(Source extract)
►

-Ruth Institute Staff

Of the 150 statues honoring people who built New York City, only 5 of them are of women. Mayor Bill DeBlasio’s wife, Chirlane McCray, took part in a commission
(She Built NYC) to increase the number of statues of women who helped build New York City and honor
their contributions. They opened the process to the public and received over 2,000 nominations, of which Saint Frances Cabrini received the lion’s
share of nominations (219). Instead of honoring the
public’s will and Mother Cabrini’s multiple contributions, the commission charged with honoring women, chose two biological males, Sylvia Rivera and
Marsha P. Johnson.

Dr. Roback Morse discussed the decision this way, “Calling yourself ‘transgendered’ doesn’t make you a woman if you have the DNA of a man. Adopting a woman’s name and dressing
like a woman won’t work either. Gender is a matter of biology, not belief.

◄

(The data)

►

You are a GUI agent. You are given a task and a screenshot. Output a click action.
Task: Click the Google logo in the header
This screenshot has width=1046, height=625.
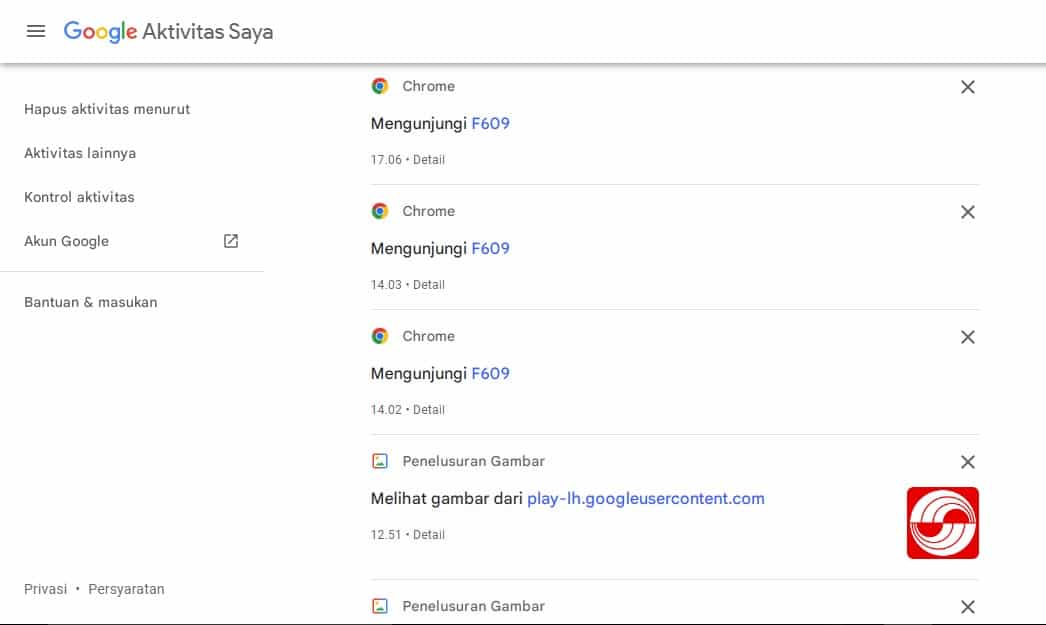(x=99, y=31)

◄

(What to work on)
(A) Do these statements agree with the She Built NYC text? Answer yes or no for each, and quote the deciding words from the text. (i) Five of the 150 statues honoring people who built New York City are of women. (ii) Saint Frances Cabrini received 219 nominations. (iii) The commission received fewer than 1,000 nominations.
(B) Please duplicate the part of the She Built NYC text starting with "Of the 150 statues" and going on through "Marsha P. Johnson.".

(Task answers)
(A)
(i) Yes: "Of the 150 statues honoring people who built New York City, only 5 of them are of women."
(ii) Yes: "Saint Frances Cabrini received the lion’s share of nominations (219)"
(iii) No: "received over 2,000 nominations"

(B)
Of the 150 statues honoring people who built New York City, only 5 of them are of women. Mayor Bill DeBlasio’s wife, Chirlane McCray, took part in a commission
(She Built NYC) to increase the number of statues of women who helped build New York City and honor
their contributions. They opened the process to the public and received over 2,000 nominations, of which Saint Frances Cabrini received the lion’s
share of nominations (219). Instead of honoring the
public’s will and Mother Cabrini’s multiple contributions, the commission charged with honoring women, chose two biological males, Sylvia Rivera and
Marsha P. Johnson.